OK - I will investigate this. But right now I'm not able to get a connection from the master to the remote agent.
The agent *is* behind a firewall and because I'm just testing this new version (on the agent host there is still running the old ra_server instance for 3.x version with port 1096) I configured the agent to run with port 10000, because this port is allowed in the firewall.

When I do a simple telnet 10000 to the host running the agent I get a connection. I also get a connection when I test ftp (for authentication) and can login from the host running the master to the one with the agent as user 'root'. So far, so good.

But when I do a "test connect" from the master in the "remote agent" dialog box the connection seems to timeout (takes minutes). When I start "netstat -an| grep 10000" on the host with the agent I can see an established connection for about 10-20 seconds during the connection test (the source ip matches to the master). Then the connection closes after approx. 10-20 seconds while the master GUI still doesn't respond. After 1-2 Minutes the "connection failed" messages appears.

I looked in every messages/logs files I can imagine (linux /var/log/... and in the scheduler logs on master and agent) - I cannot find any hint.

Is the agent doing any kind of "connect back" *from* the agent *to* the master? (This specific firewall rule allows only one-way-connection from master to agent)
I also tried PAM authentication - same behavior.
Oh - before I forgot : simply running a testjob using credentials doesn't work either. Same behavoir. Long time to time-out when when running the job in test mode.

Another agent in the same network without a firewall between is working.

Any hints for me?

Please try creating a simple remote job and assigning it to the agent profile which you cannot test-connect to the agent. Try running this job in Normal mode and see what happens.

Running a simple testjob does not work.

I've set up the 4.x master on the original server runing 3.x version. I disabled 3.x to free up default port 1096 to be sure to have identical ip environment.
telnet to port 1096 from master to agent and vice versa gives a connection.
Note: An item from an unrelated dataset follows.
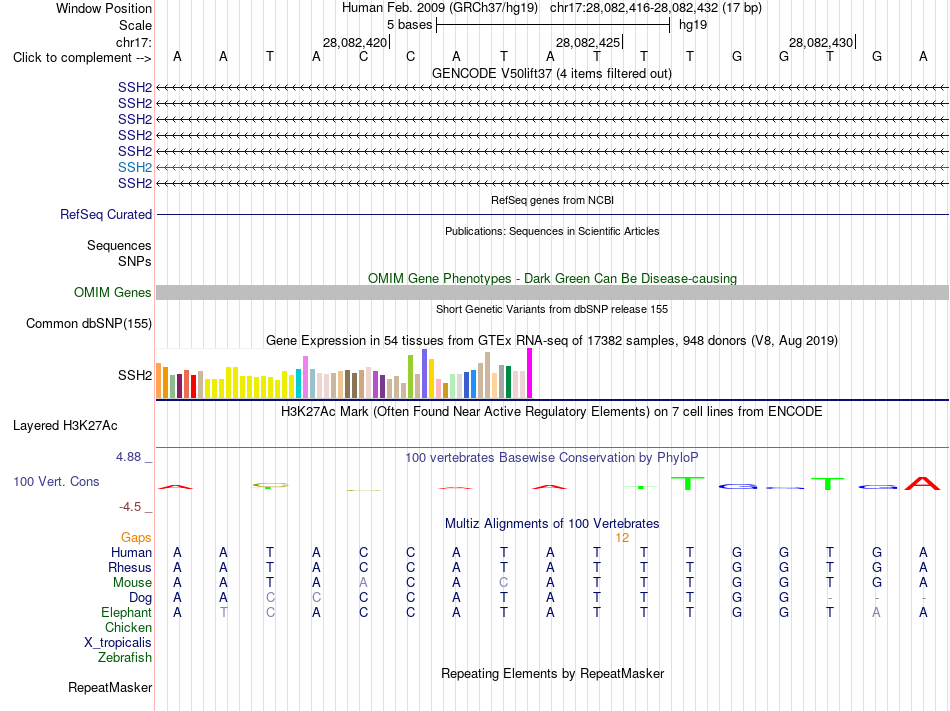This screenshot has width=950, height=711.
Task: Open the OMIM Genes track label
Action: (x=113, y=293)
But running the job fails with error code -1. It is aboslutely sure that this is no exit code of the job. (The job is a simple shell script with a single "echo Hello world" line).

As I said : the 3.x master/agent (ra_server) combination bewteen these two hosts works without problems. With 4.x is does not.

May be this *is* are firewall problem - but I don't know how to find out which traffic may be blocked. Is version 4.x using additional ports wich may cause the problem. ping? udp packets? Is it really using only 1096 tcp?

I've done some other test and setup a master/agent combination running through our managed firewall. This connection works!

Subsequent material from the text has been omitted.